• [Supplied text]

I mean, I can’t think of the last time I had an email client that actually downloaded the email from the server and managed it locally. It was probably in the 2001-2002 timeframe somewhere.

This. Come on folks; you’ve got to keep up with the technological times, not try to whip and beat Windows XP into continuing to work, or how to manage POP3 mail in 2026.

Honestly, they’re both kinda obsolete. Most people just use Gmail or iCloud mail or similar now, which have their own apps and protocols. The days of using Thunderbird or Eudora or Outlook to fetch email from your ISP’s mail server is mostly for the older folks who’ve just kinda stuck with that practice out of habit (like many on the SDMB, I presume).

I don’t mean this as any sort of value judgment, just an observation that (as with so much else) email usage patterns have changed a lot over time and the younger generations mostly don’t do these things anymore.

POP3 is especially obsolete because it doesn’t support multi-device usage and sync very well, which wasn’t a big deal before the 2010s or so. But as soon as everyone got smartphones, being able to utilize the same inbox seamlessly across two or more devices became an everyday necessity for a lot of folks. Many ISPs and webmail services don’t even offer POP3 anymore.

IMAP is more modern in that it natively supports multiple devices to some degree, but it’s still not as seamless as just using a cloud email and its ability to sync not just basic folders, but labels, filters, snoozes, reminders, autocomplete, setting, etc. Email just got a lot more powerful than those older protocols supported and nowadays it takes specialized apps and protocols (that each proprietary provider makes) to give you that sort of same experience across all your devices.

This is doubly the case when you’re on a same-provider system, like Gmail on Android or iCloud on iPhone. You don’t even set up separate accounts or servers, you just log in with your everything account and your emails are just automatically there the same as your photos and files and such. It’s not really considered a separate service anymore, just part of the standard package alongside all the other personal cloud stuff people use. They’ve abstracted away all the servers, protocols, clients, etc.

• [Objective] Print the passage about email protocols between "Honestly, they’re both" and "SDMB, I presume).", inclusive. Rely only on the passage about email protocols.

• [Information shown]

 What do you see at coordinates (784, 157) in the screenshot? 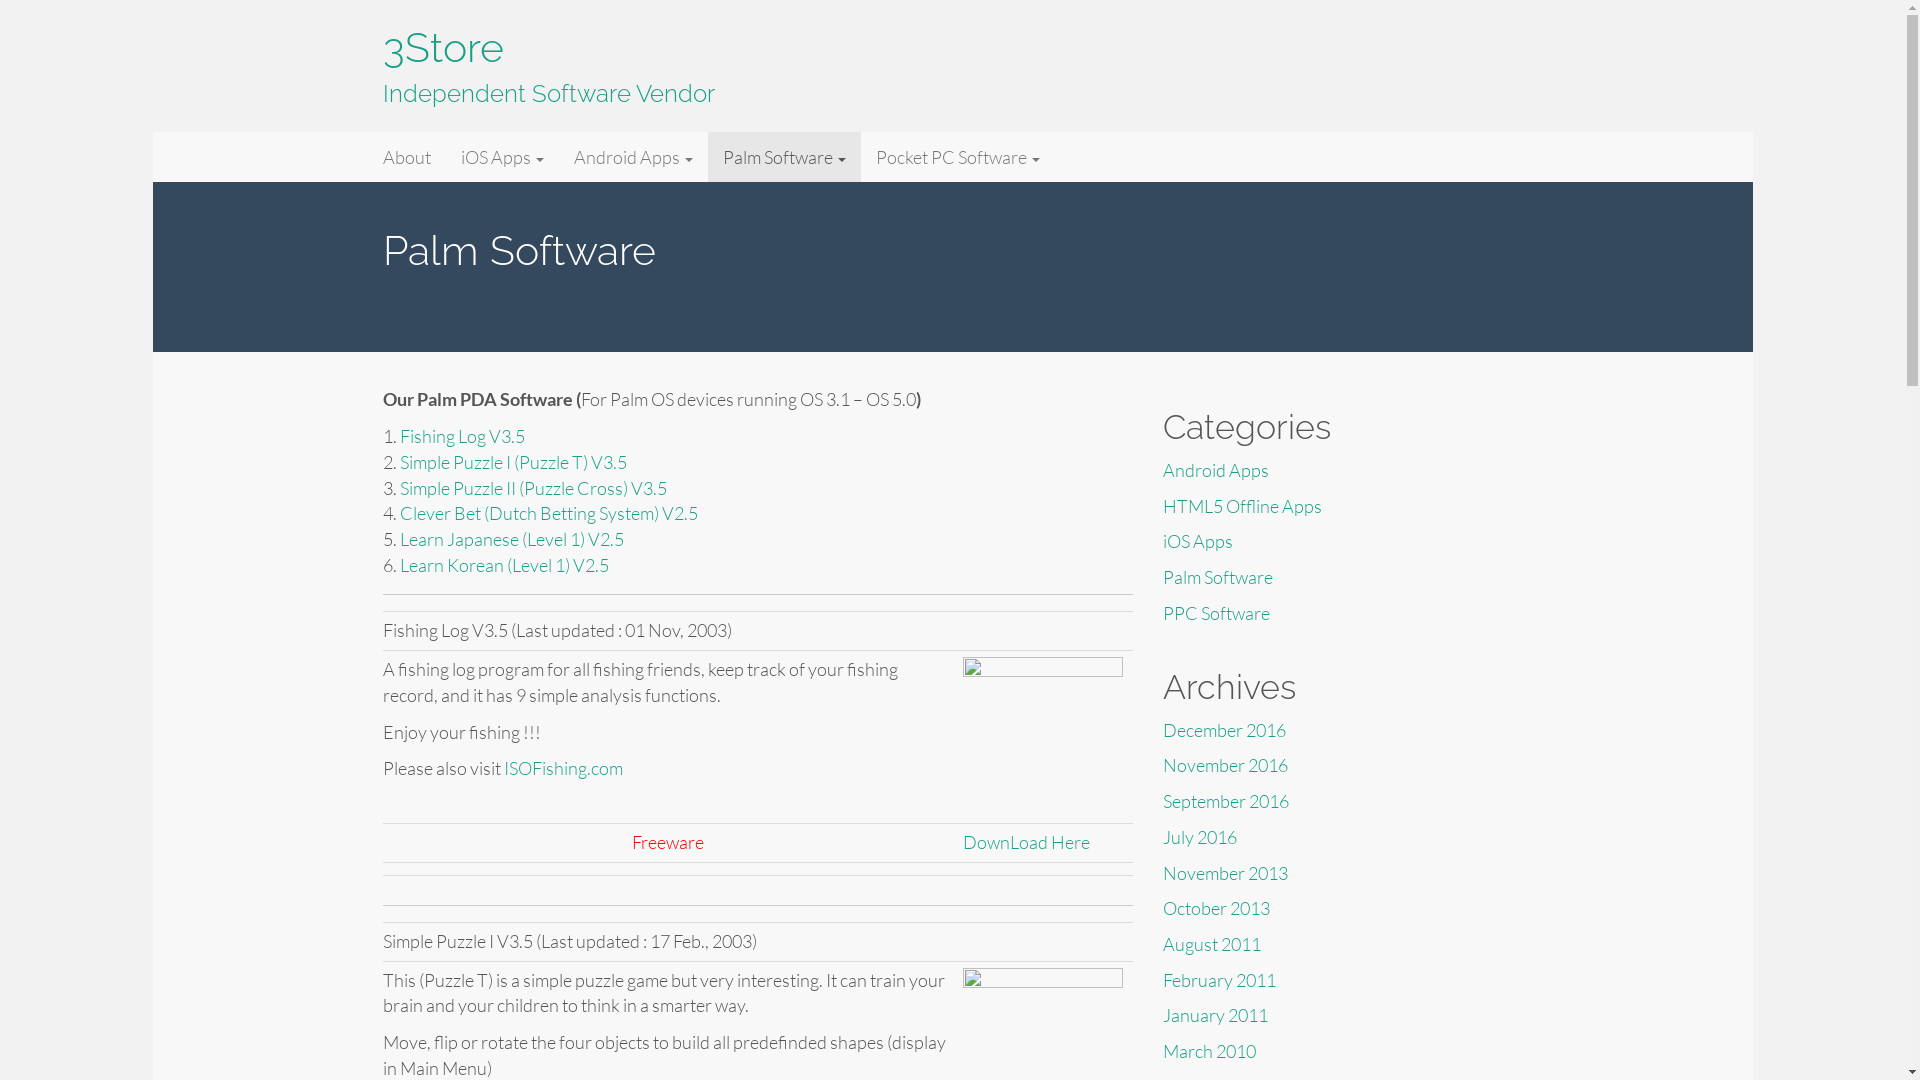
I see `Palm Software` at bounding box center [784, 157].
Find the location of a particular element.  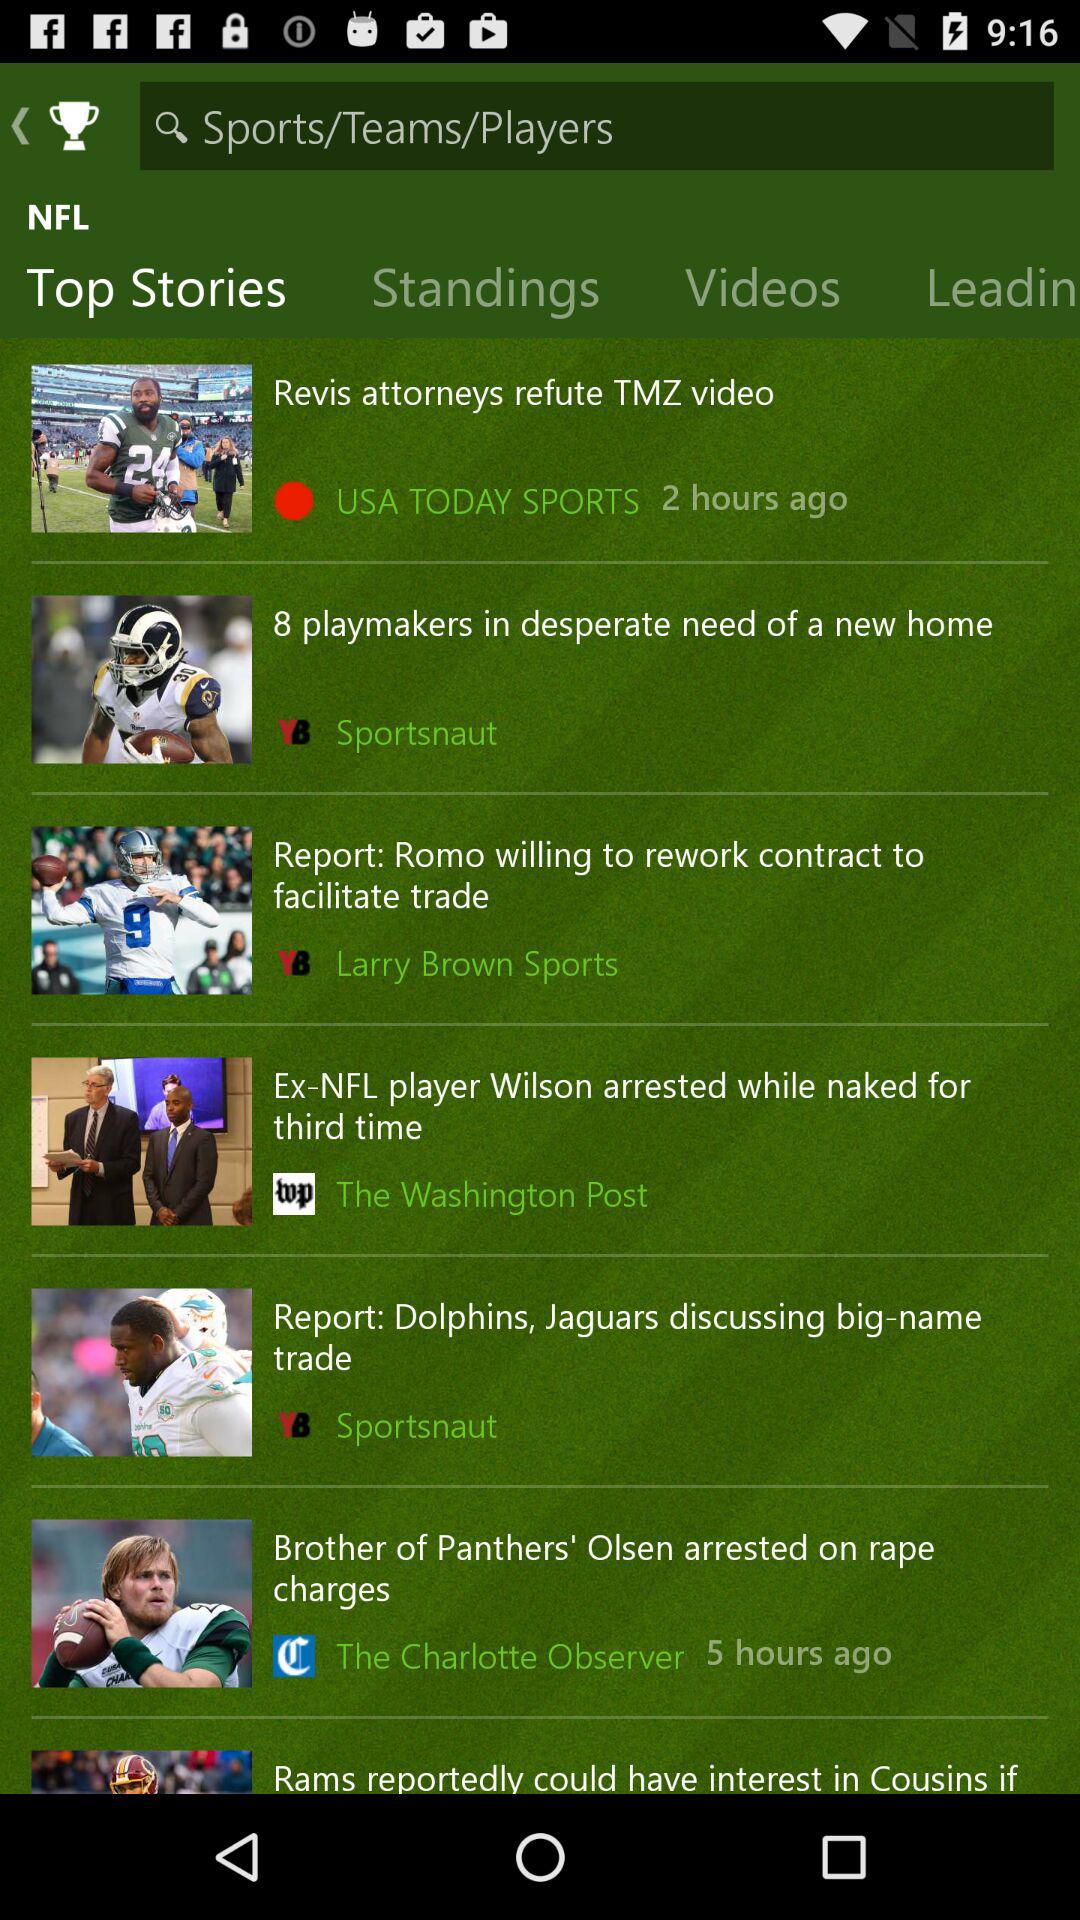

• [Written solution]
Honestly, they’re both kinda obsolete. Most people just use Gmail or iCloud mail or similar now, which have their own apps and protocols. The days of using Thunderbird or Eudora or Outlook to fetch email from your ISP’s mail server is mostly for the older folks who’ve just kinda stuck with that practice out of habit (like many on the SDMB, I presume).